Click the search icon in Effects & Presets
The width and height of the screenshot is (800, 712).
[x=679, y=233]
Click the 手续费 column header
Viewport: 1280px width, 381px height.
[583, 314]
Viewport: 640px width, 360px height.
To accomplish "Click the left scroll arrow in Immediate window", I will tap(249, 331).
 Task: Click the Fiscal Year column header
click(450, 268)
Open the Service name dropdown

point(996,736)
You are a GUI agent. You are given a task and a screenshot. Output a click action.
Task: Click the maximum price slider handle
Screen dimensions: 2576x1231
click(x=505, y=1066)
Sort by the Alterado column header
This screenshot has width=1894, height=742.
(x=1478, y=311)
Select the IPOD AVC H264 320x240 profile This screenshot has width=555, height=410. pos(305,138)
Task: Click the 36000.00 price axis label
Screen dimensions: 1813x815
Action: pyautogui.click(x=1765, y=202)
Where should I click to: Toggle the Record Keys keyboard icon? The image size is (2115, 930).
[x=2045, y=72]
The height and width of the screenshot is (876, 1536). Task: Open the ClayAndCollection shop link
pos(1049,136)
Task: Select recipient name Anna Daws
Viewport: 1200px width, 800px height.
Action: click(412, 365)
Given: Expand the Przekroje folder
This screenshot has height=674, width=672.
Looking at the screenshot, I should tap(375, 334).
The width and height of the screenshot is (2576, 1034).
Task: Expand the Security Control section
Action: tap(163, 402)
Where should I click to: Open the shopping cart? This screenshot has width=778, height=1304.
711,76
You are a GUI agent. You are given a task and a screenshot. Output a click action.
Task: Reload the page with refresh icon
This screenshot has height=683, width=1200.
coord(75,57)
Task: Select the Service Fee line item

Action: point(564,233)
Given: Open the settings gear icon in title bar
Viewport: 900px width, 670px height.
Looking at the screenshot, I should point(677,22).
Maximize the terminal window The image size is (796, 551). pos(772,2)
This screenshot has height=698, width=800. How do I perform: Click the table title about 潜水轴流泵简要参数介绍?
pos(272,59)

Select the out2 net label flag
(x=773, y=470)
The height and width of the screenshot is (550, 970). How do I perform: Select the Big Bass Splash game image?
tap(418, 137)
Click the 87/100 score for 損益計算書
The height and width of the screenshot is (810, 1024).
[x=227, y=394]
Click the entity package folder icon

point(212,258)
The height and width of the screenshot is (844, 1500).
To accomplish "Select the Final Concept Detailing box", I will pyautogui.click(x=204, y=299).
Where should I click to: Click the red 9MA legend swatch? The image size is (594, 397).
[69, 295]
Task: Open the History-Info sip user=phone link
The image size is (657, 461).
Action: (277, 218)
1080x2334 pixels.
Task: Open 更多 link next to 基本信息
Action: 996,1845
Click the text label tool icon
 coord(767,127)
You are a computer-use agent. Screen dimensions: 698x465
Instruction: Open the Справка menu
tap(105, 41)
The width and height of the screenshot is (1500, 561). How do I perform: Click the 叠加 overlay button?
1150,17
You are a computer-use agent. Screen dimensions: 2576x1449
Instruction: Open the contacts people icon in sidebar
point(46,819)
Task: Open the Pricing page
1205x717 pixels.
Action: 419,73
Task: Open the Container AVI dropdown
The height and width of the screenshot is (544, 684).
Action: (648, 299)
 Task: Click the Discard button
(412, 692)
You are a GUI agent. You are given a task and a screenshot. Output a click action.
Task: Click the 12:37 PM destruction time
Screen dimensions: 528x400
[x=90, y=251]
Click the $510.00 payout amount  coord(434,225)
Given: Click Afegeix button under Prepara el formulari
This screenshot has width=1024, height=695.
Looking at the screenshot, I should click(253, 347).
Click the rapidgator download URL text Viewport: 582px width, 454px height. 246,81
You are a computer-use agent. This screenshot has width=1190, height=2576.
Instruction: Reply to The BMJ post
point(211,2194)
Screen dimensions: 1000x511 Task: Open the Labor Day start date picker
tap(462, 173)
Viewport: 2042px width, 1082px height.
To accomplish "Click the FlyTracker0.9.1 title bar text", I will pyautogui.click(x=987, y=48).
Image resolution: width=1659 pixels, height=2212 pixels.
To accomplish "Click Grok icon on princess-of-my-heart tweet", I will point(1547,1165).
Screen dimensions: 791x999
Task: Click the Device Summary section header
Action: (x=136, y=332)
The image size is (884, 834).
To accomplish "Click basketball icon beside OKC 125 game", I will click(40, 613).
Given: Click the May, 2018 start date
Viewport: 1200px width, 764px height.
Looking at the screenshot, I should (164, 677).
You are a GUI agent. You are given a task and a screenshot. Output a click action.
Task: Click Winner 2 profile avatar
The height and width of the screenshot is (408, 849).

————————

If a line in the records has the word "page", copy that line.

Task: Reload the page with refresh icon
Task: Open the Pricing page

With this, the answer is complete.